Metadata-Version: 2.4
Name: llmwalk
Version: 0.2.0
Summary: Explore the answer-space for any prompt and any MLX-supported model.
License-File: LICENSE
Requires-Python: >=3.10
Requires-Dist: mlx-lm==0.29.1
Requires-Dist: rich==14.2.0
Requires-Dist: sortedcontainers==2.4.0
Requires-Dist: transformers===4.57.3
Provides-Extra: dev
Requires-Dist: pytest>=8.0.0; extra == 'dev'
Requires-Dist: syrupy>=4.0.0; extra == 'dev'
Description-Content-Type: text/markdown

# llmwalk

Explore the answer-space for any prompt and any MLX-supported model. See
<https://huggingface.co/mlx-community/models> for supported models.

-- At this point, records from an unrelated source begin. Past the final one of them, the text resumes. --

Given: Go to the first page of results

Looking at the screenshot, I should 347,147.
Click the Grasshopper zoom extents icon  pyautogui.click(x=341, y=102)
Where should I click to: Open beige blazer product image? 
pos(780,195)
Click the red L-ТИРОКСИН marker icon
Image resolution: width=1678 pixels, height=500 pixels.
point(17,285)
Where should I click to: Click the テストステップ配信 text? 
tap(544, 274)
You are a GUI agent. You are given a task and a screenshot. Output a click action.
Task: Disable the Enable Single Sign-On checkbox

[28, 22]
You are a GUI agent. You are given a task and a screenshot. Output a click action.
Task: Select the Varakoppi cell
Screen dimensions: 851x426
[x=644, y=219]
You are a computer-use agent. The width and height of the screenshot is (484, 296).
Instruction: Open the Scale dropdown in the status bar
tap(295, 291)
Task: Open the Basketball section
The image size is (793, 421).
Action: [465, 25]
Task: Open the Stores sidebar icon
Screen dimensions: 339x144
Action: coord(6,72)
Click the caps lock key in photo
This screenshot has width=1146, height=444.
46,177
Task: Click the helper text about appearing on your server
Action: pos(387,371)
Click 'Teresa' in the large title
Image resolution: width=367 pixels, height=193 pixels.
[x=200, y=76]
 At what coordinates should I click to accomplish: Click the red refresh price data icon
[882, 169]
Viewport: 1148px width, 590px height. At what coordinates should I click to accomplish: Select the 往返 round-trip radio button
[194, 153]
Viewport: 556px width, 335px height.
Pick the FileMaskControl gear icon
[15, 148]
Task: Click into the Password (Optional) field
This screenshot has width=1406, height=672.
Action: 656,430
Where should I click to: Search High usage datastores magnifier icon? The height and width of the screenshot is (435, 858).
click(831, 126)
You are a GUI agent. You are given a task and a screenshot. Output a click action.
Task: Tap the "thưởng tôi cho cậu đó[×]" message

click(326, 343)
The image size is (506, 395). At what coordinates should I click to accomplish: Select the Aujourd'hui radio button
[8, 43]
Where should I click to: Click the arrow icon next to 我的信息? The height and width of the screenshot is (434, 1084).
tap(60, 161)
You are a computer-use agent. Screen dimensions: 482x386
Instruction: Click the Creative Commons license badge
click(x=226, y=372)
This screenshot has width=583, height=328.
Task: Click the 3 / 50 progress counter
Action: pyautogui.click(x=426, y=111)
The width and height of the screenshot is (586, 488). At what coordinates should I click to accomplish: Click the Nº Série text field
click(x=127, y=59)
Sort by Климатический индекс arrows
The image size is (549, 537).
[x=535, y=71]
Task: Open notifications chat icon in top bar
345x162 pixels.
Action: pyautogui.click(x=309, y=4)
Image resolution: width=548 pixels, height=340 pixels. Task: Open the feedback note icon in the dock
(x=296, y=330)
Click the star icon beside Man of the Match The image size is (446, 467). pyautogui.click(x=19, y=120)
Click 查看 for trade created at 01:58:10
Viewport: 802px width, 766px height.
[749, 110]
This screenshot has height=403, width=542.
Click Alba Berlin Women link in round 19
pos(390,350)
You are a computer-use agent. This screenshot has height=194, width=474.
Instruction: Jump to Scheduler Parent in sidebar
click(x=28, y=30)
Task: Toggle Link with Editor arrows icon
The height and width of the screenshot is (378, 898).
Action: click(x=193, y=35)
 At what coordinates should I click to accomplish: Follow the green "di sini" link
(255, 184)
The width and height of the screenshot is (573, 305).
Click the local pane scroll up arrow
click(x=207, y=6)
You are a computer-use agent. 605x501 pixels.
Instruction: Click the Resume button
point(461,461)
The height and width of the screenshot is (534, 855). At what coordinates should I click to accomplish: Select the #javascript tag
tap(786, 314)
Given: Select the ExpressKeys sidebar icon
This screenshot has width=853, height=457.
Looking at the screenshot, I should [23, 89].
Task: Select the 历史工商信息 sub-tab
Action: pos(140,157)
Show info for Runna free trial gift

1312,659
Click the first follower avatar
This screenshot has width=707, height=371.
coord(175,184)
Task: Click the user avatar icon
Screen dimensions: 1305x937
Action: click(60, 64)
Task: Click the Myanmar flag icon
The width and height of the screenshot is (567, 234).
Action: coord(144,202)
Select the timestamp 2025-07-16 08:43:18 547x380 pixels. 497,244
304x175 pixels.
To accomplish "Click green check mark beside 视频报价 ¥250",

![Usage example gif](example1.gif)

Instead of sampling from the possible tokens each step, llmwalk branches out
and completes all of the branches the sampler would consider based on
`--top-k`, `--top-p` and `--temperature`, ranking the results by probability
as it goes.

The tree is walked prioritising the most likely branches, until it finds `-n`
branches and then it stops. It doesn't enumerate all possibilities, just enough
to know for sure it has found the `-n` most likely branches.

## Usage

- `uvx llmwalk -p "In what year was Barack Obama born?"`
- `uvx llmwalk -p "Write a haiku about compilers" -n 5`
- `uvx llmwalk -p "Give me one word: " --top-k 200 --temperature 0.7`

## Options

- `-p, --prompt TEXT`: Prompt to score (wrapped with the model’s chat template).
- `-m, --model MODEL`: MLX-LM model identifier or path (default: `mlx-community/Llama-3.2-1B-Instruct-4bit`), supported models can be found at <https://huggingface.co/mlx-community/models>
- `-n N`: Number of answers to show. The search stops once it has `N` finished answers and no unfinished branch can beat the worst of those `N`.
- `--min-probability FLOAT`: Any branch whose cumulative probability falls below this is marked finished (`low_probability`) and not expanded further.
- `--top-k INT`: At each step, expand at most `k` next tokens (highest probability).
- `--top-p FLOAT`: Nucleus cutoff applied *within the top-k tokens* at each step (keep adding tokens until cumulative probability ≥ `p`).
- `--temperature FLOAT`: Softmax temperature applied when computing per-step probabilities (`1.0` is the model distribution; must be `> 0`).
- `--stats-interval SECONDS`: How often to refresh the live view (`<= 0` disables periodic refresh; still renders at start/end).
- `--format {csv,json}`: Output format for machine-readable output. When specified, disables the interactive display and prints results to stdout when the job completes.

## Machine-readable output

Use `--format` to get structured output for scripting or further processing:

```bash
# JSON output
uvx llmwalk -p "What is 2+2?" --format json

# CSV output
uvx llmwalk -p "What is 2+2?" --format csv
```

JSON output includes detailed token-level information:

```json
[
  {
    "answer": "4",
    "probability": 0.95,
    "finish_reason": "eos_token",
    "tokens": [
      {"token": "4", "probability": 0.95}
    ]
  }
]
```

CSV output provides a simpler tabular format with columns: `answer`, `probability`, `finish_reason`.